Testosterone is able to promote the commitment of pluripotent mesenchymal cells into myogenic lineage inhibiting at the same time their commitment into adipocyte lineage. Such a theory has been validated demonstrating that mesodermic pluripotent stem cells present in the muscle tissue are able to differentiate in myogenic lineage after androgen administration, explaining at cellular level the repartitioning effect of androgens on body mass [Citation137].

Adequate serum testosterone level is necessary to guarantee the physiological adaptation process induced by training [Citation138]. Indeed, muscle tissue in elderly people remain responsive to anabolic action of testosterone; such an effect may be also predictable as an increase in muscle mass is strictly related to serum testosterone level which in turn is directly correlated to testosterone dose administered [Citation131].

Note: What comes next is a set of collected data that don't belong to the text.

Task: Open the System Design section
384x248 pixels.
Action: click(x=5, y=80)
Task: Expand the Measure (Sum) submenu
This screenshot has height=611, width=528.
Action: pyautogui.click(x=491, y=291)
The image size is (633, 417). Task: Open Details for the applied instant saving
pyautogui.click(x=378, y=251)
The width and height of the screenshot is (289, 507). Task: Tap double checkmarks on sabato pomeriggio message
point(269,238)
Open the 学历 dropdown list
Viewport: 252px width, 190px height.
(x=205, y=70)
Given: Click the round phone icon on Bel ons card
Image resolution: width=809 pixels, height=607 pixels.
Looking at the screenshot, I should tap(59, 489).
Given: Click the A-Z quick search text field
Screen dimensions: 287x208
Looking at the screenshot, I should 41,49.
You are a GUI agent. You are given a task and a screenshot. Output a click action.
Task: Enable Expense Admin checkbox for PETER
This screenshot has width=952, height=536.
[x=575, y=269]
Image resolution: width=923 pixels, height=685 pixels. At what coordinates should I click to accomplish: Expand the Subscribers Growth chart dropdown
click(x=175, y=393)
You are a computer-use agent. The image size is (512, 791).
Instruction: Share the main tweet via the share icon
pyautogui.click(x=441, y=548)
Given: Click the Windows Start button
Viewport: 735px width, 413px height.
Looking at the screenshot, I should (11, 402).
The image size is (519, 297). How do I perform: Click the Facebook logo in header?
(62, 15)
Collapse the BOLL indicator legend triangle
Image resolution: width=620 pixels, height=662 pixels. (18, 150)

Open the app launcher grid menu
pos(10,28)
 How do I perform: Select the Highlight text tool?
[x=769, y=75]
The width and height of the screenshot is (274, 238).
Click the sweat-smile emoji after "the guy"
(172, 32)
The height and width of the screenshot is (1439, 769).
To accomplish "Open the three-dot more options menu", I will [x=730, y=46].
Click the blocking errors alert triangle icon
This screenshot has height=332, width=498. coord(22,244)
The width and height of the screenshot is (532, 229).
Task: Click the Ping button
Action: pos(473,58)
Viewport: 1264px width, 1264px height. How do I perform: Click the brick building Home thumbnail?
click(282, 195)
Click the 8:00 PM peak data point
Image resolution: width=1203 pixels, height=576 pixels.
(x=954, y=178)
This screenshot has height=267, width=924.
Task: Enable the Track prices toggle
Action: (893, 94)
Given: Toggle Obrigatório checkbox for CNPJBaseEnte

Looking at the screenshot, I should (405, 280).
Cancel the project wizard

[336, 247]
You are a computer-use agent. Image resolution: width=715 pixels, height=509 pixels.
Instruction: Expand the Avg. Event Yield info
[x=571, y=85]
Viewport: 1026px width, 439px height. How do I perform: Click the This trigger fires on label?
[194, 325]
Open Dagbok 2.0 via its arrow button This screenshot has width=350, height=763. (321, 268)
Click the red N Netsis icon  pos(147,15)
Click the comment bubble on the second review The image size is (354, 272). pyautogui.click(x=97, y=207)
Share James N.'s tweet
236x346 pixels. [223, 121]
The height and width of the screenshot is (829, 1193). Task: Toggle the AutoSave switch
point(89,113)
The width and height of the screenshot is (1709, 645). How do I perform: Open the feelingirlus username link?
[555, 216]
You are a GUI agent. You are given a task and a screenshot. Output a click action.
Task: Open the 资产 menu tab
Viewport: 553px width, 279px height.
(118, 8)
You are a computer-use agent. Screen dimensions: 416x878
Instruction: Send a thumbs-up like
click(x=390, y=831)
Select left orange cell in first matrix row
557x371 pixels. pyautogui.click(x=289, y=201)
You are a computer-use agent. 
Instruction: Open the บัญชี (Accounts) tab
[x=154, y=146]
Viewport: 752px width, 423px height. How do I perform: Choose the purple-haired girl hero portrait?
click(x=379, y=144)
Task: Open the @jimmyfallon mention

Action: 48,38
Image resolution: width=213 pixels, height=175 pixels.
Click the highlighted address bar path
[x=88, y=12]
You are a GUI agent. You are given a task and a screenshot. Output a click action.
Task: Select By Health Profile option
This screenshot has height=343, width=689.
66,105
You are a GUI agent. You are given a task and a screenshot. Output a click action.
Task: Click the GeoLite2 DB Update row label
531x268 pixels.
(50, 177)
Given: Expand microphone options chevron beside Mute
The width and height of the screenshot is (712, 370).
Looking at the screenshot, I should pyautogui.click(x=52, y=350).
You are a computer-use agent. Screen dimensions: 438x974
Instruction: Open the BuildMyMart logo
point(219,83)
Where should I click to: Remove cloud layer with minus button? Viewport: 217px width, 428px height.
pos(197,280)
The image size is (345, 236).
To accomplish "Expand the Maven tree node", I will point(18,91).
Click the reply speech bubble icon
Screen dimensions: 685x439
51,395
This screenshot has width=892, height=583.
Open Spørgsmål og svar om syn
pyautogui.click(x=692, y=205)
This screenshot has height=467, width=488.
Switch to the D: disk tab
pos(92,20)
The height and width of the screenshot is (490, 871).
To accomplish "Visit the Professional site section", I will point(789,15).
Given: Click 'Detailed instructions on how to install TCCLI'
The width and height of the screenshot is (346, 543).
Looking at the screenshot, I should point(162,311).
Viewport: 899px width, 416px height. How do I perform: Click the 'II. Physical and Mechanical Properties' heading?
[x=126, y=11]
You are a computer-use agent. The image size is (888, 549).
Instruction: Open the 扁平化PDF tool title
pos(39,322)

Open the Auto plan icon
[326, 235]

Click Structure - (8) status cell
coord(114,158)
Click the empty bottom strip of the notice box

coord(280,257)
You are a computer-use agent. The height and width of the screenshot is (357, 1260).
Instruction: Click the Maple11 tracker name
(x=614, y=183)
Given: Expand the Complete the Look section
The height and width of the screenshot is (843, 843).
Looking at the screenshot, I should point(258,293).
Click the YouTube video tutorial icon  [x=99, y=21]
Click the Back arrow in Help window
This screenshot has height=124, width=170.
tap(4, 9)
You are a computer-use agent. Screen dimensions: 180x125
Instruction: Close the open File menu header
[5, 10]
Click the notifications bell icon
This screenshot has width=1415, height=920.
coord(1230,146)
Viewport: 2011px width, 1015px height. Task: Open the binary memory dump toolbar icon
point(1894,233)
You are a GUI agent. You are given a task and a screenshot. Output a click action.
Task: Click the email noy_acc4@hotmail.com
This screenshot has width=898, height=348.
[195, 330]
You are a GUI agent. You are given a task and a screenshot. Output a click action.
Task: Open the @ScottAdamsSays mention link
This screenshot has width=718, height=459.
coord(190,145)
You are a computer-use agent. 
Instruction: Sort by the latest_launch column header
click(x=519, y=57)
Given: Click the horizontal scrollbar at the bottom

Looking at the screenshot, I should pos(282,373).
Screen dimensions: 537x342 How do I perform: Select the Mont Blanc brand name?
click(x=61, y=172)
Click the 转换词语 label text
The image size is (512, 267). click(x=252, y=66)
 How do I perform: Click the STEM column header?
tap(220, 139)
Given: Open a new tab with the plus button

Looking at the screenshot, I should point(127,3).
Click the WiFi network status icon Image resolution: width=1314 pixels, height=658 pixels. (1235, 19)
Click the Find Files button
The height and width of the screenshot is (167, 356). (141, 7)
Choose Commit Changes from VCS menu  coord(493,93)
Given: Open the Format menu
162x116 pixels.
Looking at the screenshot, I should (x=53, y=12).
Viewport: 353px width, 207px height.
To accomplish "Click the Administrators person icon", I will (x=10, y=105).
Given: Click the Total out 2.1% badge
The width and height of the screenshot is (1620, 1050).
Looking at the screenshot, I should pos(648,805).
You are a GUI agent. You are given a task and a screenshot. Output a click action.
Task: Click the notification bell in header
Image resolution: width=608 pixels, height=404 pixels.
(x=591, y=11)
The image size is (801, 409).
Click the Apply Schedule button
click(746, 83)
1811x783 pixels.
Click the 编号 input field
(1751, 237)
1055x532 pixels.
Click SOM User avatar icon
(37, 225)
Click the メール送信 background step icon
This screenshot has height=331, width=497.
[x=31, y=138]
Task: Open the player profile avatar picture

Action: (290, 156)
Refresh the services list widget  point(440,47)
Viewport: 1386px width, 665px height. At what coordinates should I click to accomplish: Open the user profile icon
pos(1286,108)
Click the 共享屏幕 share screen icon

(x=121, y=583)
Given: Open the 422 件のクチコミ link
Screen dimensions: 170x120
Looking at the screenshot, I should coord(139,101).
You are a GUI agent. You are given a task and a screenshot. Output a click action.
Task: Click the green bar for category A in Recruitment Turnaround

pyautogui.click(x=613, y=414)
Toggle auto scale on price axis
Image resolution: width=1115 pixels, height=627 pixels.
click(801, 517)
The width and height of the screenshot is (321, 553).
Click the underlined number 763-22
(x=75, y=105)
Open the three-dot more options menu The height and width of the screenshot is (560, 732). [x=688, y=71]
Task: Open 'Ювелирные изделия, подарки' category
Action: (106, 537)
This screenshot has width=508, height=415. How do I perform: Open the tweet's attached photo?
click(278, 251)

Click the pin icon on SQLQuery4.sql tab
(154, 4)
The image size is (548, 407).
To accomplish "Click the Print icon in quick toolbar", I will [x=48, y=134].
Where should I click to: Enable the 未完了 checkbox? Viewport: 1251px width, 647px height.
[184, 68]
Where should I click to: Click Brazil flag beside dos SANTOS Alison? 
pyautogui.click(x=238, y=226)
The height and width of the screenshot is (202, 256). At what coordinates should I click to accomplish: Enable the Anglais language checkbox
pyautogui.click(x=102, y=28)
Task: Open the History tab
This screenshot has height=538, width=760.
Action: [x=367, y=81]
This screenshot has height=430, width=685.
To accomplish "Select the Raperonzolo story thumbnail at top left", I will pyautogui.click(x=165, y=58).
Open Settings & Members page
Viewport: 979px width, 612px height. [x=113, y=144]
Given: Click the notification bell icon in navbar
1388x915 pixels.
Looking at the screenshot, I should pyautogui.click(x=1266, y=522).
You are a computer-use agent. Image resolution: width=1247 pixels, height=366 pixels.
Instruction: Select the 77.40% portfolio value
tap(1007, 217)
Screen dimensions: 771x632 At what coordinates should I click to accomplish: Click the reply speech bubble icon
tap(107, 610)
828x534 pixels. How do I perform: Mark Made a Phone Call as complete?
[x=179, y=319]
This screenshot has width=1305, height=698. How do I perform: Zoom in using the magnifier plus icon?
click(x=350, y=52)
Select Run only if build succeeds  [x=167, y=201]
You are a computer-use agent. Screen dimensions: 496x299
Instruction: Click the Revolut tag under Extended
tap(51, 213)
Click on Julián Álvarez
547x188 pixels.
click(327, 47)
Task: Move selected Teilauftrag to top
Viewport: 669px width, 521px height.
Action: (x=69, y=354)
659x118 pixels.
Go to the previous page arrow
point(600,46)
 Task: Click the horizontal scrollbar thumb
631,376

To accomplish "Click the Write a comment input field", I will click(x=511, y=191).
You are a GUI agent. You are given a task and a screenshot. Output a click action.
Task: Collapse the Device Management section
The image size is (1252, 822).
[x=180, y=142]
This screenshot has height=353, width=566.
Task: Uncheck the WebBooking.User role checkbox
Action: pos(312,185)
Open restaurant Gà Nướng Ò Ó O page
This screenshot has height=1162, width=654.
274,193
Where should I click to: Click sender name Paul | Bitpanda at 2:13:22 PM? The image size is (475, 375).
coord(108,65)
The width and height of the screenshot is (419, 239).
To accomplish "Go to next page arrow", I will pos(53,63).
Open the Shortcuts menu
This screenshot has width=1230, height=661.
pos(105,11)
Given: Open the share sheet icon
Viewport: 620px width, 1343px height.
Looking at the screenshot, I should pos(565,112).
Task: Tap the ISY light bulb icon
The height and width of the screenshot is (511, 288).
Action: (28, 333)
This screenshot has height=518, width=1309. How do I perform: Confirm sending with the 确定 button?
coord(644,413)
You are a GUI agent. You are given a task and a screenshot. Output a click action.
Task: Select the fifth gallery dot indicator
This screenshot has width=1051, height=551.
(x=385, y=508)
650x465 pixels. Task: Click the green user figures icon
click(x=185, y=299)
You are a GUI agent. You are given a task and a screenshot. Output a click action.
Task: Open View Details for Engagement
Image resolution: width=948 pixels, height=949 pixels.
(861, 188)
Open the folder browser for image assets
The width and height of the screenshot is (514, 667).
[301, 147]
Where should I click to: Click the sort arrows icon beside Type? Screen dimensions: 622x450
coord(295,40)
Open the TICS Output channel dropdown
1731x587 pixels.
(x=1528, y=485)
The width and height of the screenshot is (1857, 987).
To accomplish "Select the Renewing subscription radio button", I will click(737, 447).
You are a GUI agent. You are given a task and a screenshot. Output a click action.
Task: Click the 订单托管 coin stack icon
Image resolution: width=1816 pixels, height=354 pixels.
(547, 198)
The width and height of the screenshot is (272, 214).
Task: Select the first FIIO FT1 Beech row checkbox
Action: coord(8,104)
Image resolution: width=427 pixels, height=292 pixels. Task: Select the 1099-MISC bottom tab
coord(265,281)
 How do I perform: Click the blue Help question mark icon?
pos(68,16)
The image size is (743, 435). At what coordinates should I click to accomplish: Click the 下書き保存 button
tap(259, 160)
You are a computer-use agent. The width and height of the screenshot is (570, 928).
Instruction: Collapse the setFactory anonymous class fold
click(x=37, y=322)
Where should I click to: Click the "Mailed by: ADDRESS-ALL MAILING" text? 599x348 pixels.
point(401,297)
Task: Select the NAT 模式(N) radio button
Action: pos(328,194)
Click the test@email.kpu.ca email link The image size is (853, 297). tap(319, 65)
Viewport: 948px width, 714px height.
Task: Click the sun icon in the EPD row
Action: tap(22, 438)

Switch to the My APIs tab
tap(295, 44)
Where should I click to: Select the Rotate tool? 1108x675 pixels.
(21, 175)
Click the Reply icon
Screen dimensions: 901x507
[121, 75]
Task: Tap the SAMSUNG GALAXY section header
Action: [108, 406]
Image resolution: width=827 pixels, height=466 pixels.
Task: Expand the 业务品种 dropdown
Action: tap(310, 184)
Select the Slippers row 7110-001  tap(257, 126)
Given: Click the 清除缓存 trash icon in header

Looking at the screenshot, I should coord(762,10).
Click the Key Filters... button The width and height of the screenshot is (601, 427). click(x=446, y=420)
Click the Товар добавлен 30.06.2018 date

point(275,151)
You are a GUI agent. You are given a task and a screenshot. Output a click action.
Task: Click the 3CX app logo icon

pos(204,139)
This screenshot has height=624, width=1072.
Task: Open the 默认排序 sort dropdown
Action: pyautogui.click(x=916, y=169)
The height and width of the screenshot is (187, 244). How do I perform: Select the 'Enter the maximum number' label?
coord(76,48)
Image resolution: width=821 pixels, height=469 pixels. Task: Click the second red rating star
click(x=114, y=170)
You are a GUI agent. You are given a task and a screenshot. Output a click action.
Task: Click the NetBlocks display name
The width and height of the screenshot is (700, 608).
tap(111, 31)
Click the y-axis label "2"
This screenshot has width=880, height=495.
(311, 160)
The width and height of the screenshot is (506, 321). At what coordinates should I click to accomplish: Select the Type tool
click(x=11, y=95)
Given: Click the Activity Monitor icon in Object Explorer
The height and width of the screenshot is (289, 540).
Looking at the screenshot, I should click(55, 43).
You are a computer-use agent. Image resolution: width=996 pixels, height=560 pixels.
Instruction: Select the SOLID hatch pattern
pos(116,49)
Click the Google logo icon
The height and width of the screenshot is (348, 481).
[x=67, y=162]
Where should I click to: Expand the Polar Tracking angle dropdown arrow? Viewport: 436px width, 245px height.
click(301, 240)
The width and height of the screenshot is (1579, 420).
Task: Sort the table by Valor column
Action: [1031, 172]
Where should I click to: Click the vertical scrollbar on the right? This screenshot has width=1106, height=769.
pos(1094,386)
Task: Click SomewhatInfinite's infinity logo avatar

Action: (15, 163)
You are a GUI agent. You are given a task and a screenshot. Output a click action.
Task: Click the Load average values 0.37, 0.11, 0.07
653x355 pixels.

Finally, low serum testosterone level is associated with metabolic impairments, such as obesity, insulin resistance, metabolic syndrome, dyslipidemia, hypertension which affect negatively muscle mass and strength; otherwise, TRT is able to restore metabolic homeostasis creating a more favorable environment for increasing muscle mass and strength [Citation139]. Hypogonadism is also a risk factor for osteoporosis and bone fractures; common consequences of bone fractures are bed rest and immobilization which in turns represent severe risk factors for sarcopenia. Preventing bone fractures with administration of TRT in hypogonadal men should be accurately evaluated by clinician [Citation140].

5. Conclusions

In the pursuit of priority, we tried to summarize the enormous amount of data regarding sarcopenia in order to highlight the most important aspects of physical exercise, nutrition, and hormonal balance in order to hinder sarcopenia. Physical exercise, in particular consistent resistance/strength training, and proper nutrition, placing emphasis on adequate total protein intake and timing, are effective strategies not only to counteract directly sarcopenia but also to prevent the onset and the development of risk factors for sarcopenia, such as obesity, diabetes, chronic low grade inflammatory state, cardiovascular accidents, and hormonal deficit. In our review, we have just dealt with the effects of physical exercise and nutrition separately, however, it should be highlighted that their combination guarantees better results thanks to a synergic effect [Citation108,Citation141,Citation142]. Even in the case of overt hormonal deficiency, a proper replacement therapy is recommended not only because hormones act directly on muscle mass and performance but also because a good hormone milieu represents a requisite for adaptive process of supercompensation to training-induced stimulus.

Furthermore, preventing and treating chronic conditions, such as diabetes, obesity, hypertension, dyslipidemia, which may favor the onset of sarcopenia, should be considered by clinician. Diagnosis and therapy of osteoporosis should be carefully considered as osteoporosis itself represents a risk factor for bone fracture and, consequently for immobilization [Citation143–145]. Last but not least, it should be considered that physical exercise and nutrition exert their positive effects also on endocrine milieu increasing insulin sensibility, acute post-exercise GH, and basal sex hormones levels, in particular in overweight and obese subjects. Therefore, physical exercise, nutrition, and hormones appear to influence each other promoting a virtuous cycle.

Disclosure statement

Authors declare no conflict of interest.